Even today, compared to the number of edible species, only a few types of mushrooms may be grown. Mushrooms were once regarded to have mystical origins.
Different cultures cultivated different species; mushroom cultivation in Western cultures was first documented around 1650 in Paris, France. The classic “store mushroom,” Agaricus bisporus, was first discovered growing in melon crop garbage. This fungus was grown for 160 years in open fields before being transferred underground into caverns, tunnels, and quarries — a cultivation method still utilized in France today. Fungiculture would later spread worldwide because of mushrooms’ adverse nutritional values and importance.
Mushrooms are one of the most gratifying food sources on the planet, utilizing carbohydrates, proteins, and other nutrients from decaying organic materials and other sources. Several African indigenous communities consume mushrooms to augment protein in the diets of rural and urban dwellers.
Mushrooms have enormous development potential since they provide a wide range of benefits, including improved community food and nutrition and improved health and environmental security. Edible mushrooms are high in nutrients and have therapeutic properties. The fungi also help in climate change mitigation as they assist forests in absorbing CO2, minimizing the effects of global warming, and safeguarding our ecosystem.
In Kenya today, Mushroom farming is becoming increasingly popular and a source of employment for many young people. Many farmers are opting to go the fungi culture way as the demand for the product increases on a daily basis. The few number of farmers and agripreneurs practicing fungi culture also make the product a demanded commodity. Farmers have focused on the few mushroom varieties that are not poisonous and have nutritional values. Mushrooms, which contain 80 to 90% water, require a humid atmosphere to flourish. A grass-thatched mud hut is ideal and cost-effective construction for mushroom farming.
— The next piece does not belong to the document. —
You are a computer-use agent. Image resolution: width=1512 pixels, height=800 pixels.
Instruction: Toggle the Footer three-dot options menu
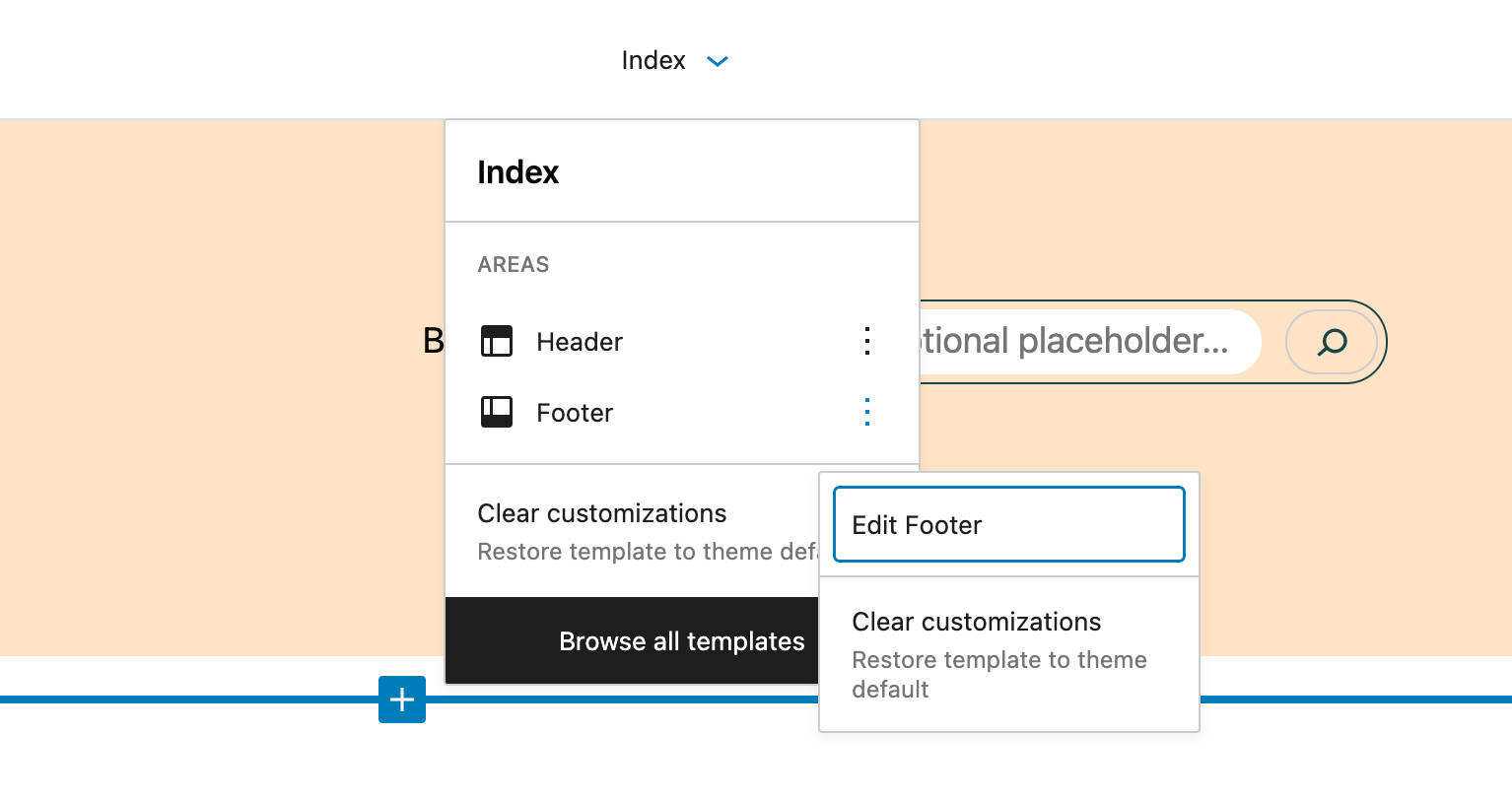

For fungus with such adverse impacts on both nutritional and environmental values, focus needs to be emphasized. Kenya Climate Innovation Center (KCIC) has supported agripreneurs and enterprises that practice fungiculture. Mycelia enterprises is one such entity enrolled in the KCIC’s Agribiz program. The company cultivates and adds values to fungi products for country-wide commercial purposes.
Kenya imports Sh10 million worth of mushrooms from China each year, but if more farmers got involved, they might close the gap and earn the money instead. The government plans to introduce commercial mushroom gardening to small-scale farmers to tap into underserved export and local markets. It is high time farmers took the initiative to engage in fungi culture.